Dr Reddy's new drug gets US FDA nod

Dr Reddy's Laboratories has announced that the US Food and Drug Administration (USFDA) has granted final approval for the company's abbreviated new drug application (ANDA) for fexofenadine hydrochloride tablets 30 mg, 60 mg and 180 mg. The company will commence the commercial marketing of this product immediately.

Fexofenadine hydrochloride is the AB-rated generic equivalent of Sanofi-Aventis' Allegra. The drug is indicated for the relief of symptoms associated with seasonal allergic rhinitis and for the treatment of uncomplicated skin manifestations of chronic idiopathic urticaria in adults and children six years and above.

As per IMS, a global source for pharmaceutical market intelligence, the product has annual US brand sales of approximately $1.4 billion.
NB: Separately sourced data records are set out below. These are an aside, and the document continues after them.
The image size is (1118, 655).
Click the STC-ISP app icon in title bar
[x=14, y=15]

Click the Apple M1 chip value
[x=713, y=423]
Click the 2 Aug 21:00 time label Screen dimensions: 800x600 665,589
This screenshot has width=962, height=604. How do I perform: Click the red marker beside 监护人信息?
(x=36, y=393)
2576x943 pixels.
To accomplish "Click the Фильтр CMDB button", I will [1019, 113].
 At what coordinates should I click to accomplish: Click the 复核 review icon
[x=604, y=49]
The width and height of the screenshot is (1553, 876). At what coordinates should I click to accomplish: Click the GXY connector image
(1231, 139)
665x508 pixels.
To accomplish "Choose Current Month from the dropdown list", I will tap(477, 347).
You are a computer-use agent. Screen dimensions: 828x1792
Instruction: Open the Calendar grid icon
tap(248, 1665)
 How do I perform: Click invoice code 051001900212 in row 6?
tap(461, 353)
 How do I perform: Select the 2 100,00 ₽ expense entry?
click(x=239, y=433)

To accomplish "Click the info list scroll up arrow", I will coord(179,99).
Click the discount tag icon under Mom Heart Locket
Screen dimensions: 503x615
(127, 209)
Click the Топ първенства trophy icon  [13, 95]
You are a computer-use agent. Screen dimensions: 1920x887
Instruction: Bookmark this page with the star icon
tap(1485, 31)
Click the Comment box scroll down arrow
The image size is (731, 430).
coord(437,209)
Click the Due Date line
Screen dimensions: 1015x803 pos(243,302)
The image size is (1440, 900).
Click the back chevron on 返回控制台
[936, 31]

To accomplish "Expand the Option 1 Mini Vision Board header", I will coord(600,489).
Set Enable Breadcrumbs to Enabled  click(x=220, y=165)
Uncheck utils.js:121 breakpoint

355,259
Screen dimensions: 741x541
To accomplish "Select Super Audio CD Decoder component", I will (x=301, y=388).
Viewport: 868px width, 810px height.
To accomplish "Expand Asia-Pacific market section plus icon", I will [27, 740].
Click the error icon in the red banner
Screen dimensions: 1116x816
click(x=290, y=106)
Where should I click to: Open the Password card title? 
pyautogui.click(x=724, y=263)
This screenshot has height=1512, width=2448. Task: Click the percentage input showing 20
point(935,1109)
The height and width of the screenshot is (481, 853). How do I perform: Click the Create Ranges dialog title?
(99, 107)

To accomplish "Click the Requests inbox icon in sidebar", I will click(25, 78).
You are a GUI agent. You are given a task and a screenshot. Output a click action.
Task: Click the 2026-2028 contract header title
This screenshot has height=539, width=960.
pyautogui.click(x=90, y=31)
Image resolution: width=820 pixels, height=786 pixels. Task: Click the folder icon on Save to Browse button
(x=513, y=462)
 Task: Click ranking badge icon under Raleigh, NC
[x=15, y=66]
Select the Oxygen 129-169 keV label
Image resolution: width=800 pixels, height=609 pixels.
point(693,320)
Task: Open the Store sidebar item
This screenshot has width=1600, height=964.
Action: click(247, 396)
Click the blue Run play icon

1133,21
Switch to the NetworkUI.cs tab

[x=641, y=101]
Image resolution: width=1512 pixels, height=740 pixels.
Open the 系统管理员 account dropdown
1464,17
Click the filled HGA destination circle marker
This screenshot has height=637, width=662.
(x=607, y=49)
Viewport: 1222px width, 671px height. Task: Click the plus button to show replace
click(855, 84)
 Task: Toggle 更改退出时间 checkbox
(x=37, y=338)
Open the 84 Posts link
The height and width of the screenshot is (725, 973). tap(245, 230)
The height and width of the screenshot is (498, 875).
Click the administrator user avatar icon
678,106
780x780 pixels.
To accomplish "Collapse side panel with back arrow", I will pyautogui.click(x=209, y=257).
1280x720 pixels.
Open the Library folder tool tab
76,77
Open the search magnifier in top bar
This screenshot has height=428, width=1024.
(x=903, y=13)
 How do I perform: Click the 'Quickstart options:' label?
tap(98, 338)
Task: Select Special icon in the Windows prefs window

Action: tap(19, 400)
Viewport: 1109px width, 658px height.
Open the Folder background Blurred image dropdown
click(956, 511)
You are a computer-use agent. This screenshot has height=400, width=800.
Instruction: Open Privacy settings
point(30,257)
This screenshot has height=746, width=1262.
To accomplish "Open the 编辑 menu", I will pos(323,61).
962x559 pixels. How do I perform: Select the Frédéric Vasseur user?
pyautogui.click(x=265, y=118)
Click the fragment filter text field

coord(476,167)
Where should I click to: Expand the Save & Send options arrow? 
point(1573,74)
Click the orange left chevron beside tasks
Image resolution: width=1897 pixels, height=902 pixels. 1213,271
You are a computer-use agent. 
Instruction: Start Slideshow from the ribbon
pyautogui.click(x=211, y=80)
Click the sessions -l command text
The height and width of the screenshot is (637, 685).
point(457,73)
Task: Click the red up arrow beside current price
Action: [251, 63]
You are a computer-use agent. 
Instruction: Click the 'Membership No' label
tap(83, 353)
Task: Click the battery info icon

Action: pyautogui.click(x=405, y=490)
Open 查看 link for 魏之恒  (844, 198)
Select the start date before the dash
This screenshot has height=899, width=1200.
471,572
In September 2002, Dr Reddy's filed the ANDA for fexofenadine hydrochloride tablets with a Para IV certification on all orange book patents. Para IV filings permit challenges of existing patents and are typically followed by litigation with the innovator. Orange Book is the FDA's official register of approved pharmaceutical products.

The company was granted summary judgment with respect to three patents. Five patents remain in the litigation. The litigation is pending at the United States District Court for the district of New Jersey. No date has been currently set for trial, the company stated in a press release here on Thursday.

According to Dr Reddy's, the 30-month period identified in section 505(j)(5)(B)(iii) of the Federal Food, Drug and Cosmetic Act has expired. The 180-day generic drug exclusivity awarded to Barr Laboratories too has expired.